É possível enfim concordar com uma avaliação do presidente sobre seu governo. Ao comentar o entrevero entre Clóvis Carvalho e Pedro Malan, o porta-voz de Fernando Henrique Cardoso afirmou que "o presidente qualificou de retóricas essas diferenças de ênfase" dos ministros; disse não haver divergências no ministério, pois FHC não as permitiria.
A avaliação presidencial vai ao cerne do problema. Tudo não passa de retórica, pois a falta de interesse ou vocação do governo para questões de desenvolvimento não deriva deste ou daquele ministro, mas da ausência de uma agenda de desenvolvimento.
Em suma, o presidente deixou claro que é ele o fiador da política econômica que, para muitos, é desconectada de perspectivas de longo prazo.
São de responsabilidade presidencial, diante da qual os ministros apenas tecem comentários retóricos, as decisões tomadas sempre sob a pressão das circunstâncias ou dos que têm mais poder de pressão, como nos benefícios a montadoras de automóveis ou na renegociação de dívidas estaduais (postas sob suspeita pelos técnicos do próprio Banco Central).
É de responsabilidade presidencial a manutenção, por meses a fio, da aposta cambial, sob cuja sombra se patrocinou intensa fuga de capitais. Foi o governo que, após o Real, sancionou uma bolha de consumo, aparentemente com fins eleitorais.
Emana do presidente, e tudo o mais é retórica, o tíbio conjunto de políticas sociais. Foi sob seus auspícios que uma abertura comercial unilateral vista por muitos como desmedida afetou empresas e aumentou o desemprego. Talvez não passe de retórica a revisão que a diplomacia brasileira ora professa -o endurecimento nas relações comerciais com os EUA, o Mercosul e a União Européia.
Seria inútil buscar fora do Planalto os responsáveis pela fragilidade das agências reguladoras, que deveriam zelar pela qualidade dos serviços públicos prestados por empresas privatizadas. Foi o presidente que avalizou a transformação do BNDES e de fundos de pensão de estatais em agentes financiadores da privatização. Assim como, agora, permite que o BNDES empreste para empresas grandes, em setores como o petroquímico, a fim de facilitar a conglomeração. Tal prioridade é no mínimo discutível, quando estão asfixiados tantos setores e empresas de menor porte.
Repousa enfim sobre o presidente a responsabilidade pela tibieza das relações com a base parlamentar, até agora incapaz de cerrar fileiras em torno de reformas estruturais que, essas sim fundamentais, esbarram em privilégios acumulados e numa burocracia que resiste à mudança.

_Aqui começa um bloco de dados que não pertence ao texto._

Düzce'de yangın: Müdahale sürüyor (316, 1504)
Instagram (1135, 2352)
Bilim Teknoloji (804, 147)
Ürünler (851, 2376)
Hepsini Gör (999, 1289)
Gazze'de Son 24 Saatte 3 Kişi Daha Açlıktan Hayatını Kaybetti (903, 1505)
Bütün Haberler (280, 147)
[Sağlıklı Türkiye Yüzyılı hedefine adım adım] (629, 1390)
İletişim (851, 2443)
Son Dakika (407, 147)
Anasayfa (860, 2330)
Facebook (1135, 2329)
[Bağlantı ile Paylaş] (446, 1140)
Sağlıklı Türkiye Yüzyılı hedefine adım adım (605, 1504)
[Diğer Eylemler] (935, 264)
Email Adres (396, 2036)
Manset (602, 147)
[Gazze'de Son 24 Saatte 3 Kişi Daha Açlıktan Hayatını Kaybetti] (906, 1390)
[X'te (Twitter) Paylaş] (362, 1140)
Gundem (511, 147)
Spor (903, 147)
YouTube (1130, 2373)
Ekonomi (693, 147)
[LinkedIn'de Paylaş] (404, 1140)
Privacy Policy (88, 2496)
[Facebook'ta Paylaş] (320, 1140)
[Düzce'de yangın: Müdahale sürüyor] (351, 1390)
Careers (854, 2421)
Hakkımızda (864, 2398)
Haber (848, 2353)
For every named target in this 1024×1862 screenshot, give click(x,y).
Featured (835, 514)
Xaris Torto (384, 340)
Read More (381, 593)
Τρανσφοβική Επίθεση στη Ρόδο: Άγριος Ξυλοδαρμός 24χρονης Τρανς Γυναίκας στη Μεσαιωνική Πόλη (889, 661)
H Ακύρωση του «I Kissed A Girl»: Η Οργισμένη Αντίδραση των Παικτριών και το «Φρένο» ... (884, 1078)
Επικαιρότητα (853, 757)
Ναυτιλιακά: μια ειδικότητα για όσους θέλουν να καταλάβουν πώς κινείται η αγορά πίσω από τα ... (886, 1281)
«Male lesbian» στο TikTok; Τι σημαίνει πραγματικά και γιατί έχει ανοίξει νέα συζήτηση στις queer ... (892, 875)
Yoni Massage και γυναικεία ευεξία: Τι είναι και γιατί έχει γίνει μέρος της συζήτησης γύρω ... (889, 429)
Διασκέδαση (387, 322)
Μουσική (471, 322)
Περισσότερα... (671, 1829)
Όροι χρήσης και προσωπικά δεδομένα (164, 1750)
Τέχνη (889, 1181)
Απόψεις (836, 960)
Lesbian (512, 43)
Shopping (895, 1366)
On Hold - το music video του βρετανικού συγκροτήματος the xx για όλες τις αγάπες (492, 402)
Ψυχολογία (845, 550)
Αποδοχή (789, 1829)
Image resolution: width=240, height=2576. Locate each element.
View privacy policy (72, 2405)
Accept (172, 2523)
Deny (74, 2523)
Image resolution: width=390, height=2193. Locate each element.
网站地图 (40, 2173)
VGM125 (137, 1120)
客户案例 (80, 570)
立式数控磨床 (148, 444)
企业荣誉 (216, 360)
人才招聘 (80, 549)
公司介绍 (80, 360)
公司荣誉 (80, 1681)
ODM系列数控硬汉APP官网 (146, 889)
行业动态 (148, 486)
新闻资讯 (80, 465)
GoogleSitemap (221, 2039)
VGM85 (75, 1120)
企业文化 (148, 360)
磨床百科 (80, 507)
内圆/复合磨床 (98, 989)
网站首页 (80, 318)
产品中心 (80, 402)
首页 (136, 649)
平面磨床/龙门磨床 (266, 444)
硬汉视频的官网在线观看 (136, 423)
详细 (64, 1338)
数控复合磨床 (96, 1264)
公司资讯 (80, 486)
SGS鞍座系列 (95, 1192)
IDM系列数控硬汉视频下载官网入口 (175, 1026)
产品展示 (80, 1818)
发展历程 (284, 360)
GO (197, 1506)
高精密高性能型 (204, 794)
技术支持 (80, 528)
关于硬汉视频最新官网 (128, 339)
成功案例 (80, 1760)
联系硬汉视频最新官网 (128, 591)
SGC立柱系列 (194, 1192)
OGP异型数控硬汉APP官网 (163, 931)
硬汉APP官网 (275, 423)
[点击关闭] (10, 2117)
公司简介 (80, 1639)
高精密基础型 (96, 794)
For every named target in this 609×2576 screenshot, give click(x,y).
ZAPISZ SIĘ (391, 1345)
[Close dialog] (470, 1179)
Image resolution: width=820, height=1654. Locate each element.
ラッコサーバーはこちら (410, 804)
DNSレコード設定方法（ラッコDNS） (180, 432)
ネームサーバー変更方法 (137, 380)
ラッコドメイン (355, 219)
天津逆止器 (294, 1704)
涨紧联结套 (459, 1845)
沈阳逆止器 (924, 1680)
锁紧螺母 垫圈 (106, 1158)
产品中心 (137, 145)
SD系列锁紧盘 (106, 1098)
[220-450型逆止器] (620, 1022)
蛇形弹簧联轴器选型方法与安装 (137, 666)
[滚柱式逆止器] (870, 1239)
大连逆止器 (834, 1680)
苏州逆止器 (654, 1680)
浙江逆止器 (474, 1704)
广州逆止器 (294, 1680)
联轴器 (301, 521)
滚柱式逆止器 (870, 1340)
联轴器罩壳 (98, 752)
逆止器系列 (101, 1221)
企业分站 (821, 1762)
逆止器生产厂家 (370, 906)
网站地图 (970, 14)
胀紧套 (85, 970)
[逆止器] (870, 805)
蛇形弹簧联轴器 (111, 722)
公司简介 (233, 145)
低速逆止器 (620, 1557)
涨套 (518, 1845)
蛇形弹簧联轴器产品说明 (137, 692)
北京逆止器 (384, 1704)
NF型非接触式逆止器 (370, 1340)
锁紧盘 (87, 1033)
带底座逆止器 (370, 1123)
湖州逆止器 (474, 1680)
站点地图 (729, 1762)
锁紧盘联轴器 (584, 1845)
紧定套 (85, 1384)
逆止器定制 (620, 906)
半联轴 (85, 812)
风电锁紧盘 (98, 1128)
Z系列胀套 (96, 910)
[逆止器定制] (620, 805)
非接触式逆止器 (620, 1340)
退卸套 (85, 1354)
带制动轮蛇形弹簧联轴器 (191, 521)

É por (falta de) iniciativa do presidente, enfim, que o ajuste fiscal se faz à custa de remendos, aumentos de impostos e prorrogação de tributos temporários, em vez de apoiar a reforma tributária ampla, por exemplo.
É óbvio que não pode haver desenvolvimento econômico, a não ser como exercício retórico, quando não há políticas comerciais, quando o Estado apenas distribui favores ao sabor das pressões setoriais casuístas, quando a política econômica é sempre passiva, tributária das condições externas de financiamento.
Mas é ridículo esperar que a superação dessa catatonia possa brotar do contraponto oratório entre ministros. É o presidente quem parece advertir: o impasse brasileiro é mantido por mim. O resto é retórica, detalhes ou nuanças de uma radical indisposição para construir e ousar.